To Recline Your Seat or Not to Recline Your Seat – That is the Question
If you ever want to get a good debate going, ask your friends whether coach passengers have the right to recline their seat during a flight. While some people vehemently defend their right to recline, others equally defend the right to not have their kneecaps crushed. It’s something you might want to consider once you’ve snagged the best airfare prices and are ready to board.
The “don’t-crush-my-knees” group has begun to get creative, since flight attendants will tell you that if you’ve asked the person in front of you not to recline and they recline anyway, there’s really nothing they can do about it. While some tall people use Knee Defenders to keep the person in front from reclining, the job can also be done with more pedestrian objects, including zip ties and water bottles.
Zip Ties are Your Friend
The zip tie method works only if neither you nor your immediate neighbor plans to use a tray table during the flight. Here’s how it works: You use the tie to tightly bind the extension arm of your tray table to the arm of the adjacent tray table. When the person in front of you (or the person in front of the adjacent tray table) tries to lean back, the zip tie binds his seat in place. The only way to get around it would be if both he and his neighbor (sitting in front of the second bound tray table) were to recline in unison.
As for removing the zip tie at the end of the flight, nail clippers are your best bet. The zip tie you see in the picture is a giant, reusable one, but if you were to use a smaller disposable one, any standard toenail clippers should handle it. These are allowed by the TSA as long as they do not have any sort of blade accessory.
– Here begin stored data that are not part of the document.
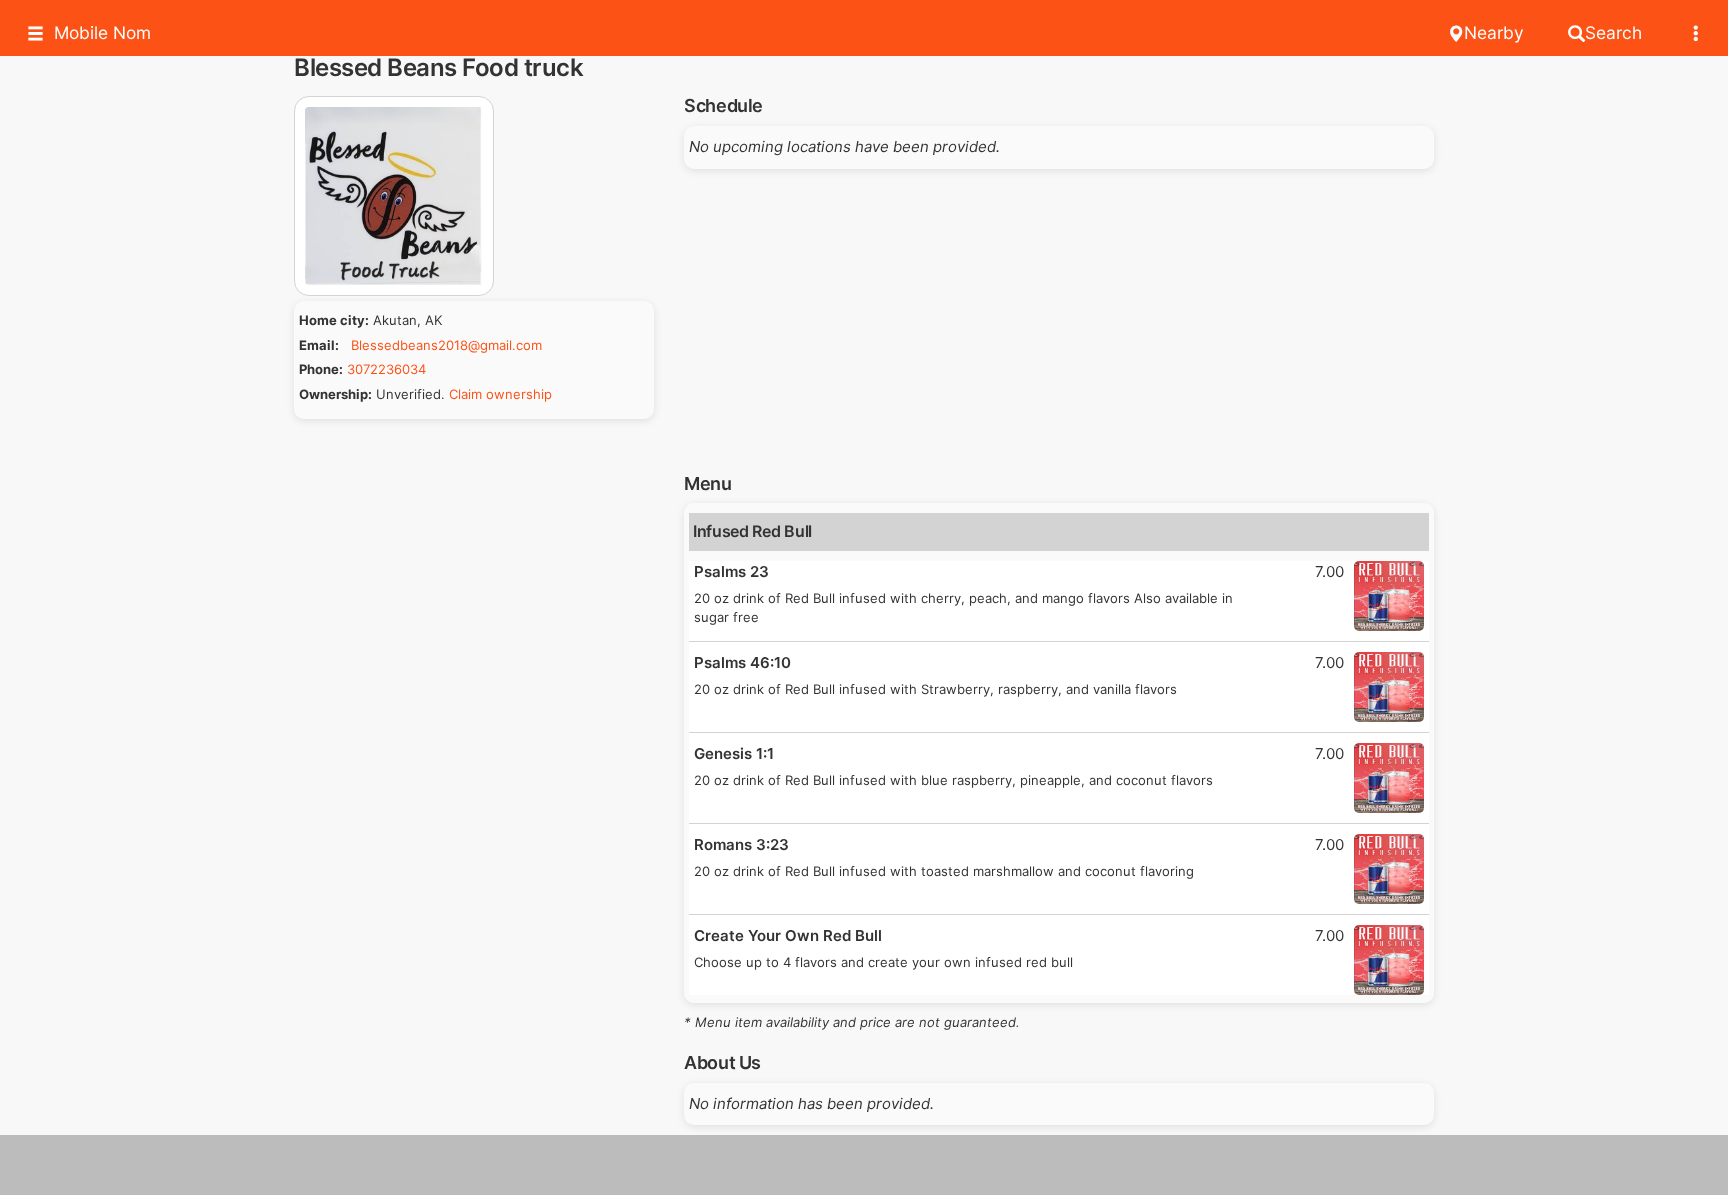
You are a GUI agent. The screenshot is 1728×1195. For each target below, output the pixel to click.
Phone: (321, 369)
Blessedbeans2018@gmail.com (446, 345)
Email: (319, 345)
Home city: (334, 320)
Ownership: (335, 394)
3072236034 (386, 369)
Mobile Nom (102, 32)
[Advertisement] (1059, 314)
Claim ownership (500, 394)
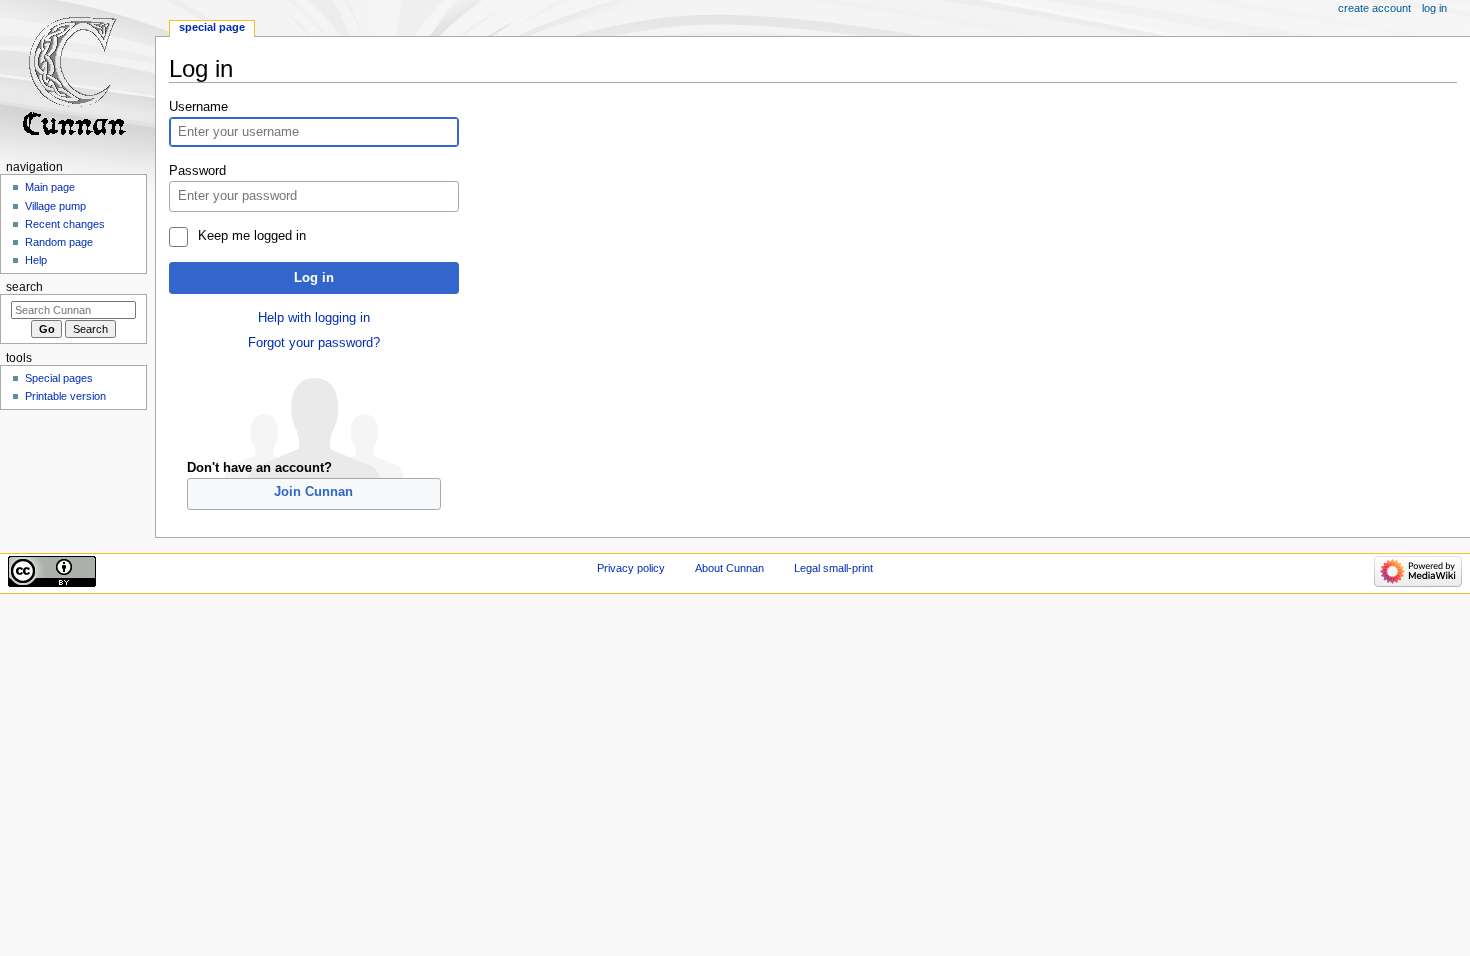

Thirst Quencher, Kneecap Saver
Another method is wedging a straight-sided water bottle between the back of your open tray table and the tray table latch, as seen in the picture. When the person in front tries to recline, their seat will bounce back to the upright position at the top of this post. Beware: the flight attendant may ask you to remove the bottle if the person trying to recline complains.
Ethics of Defense
Whether these techniques are ethically defensible is a matter of hot debate, with “right-to-recline” flyers about evenly matched with “don’t-invade-my-space” flyers. Furthermore, there is no agreement on how to put an end to these issues once and for all. Some people suggest the common courtesy of asking before reclining (or asking the person in front not to recline), or even bribing the person in front not to recline. Others contend that seats in coach should not recline at all, thus spreading discomfort more evenly throughout the cabin. Who knows? Maybe making a smart upgrade to first class is the best solution.
Or, you can just direct your cold air vent on the back of the person’s head.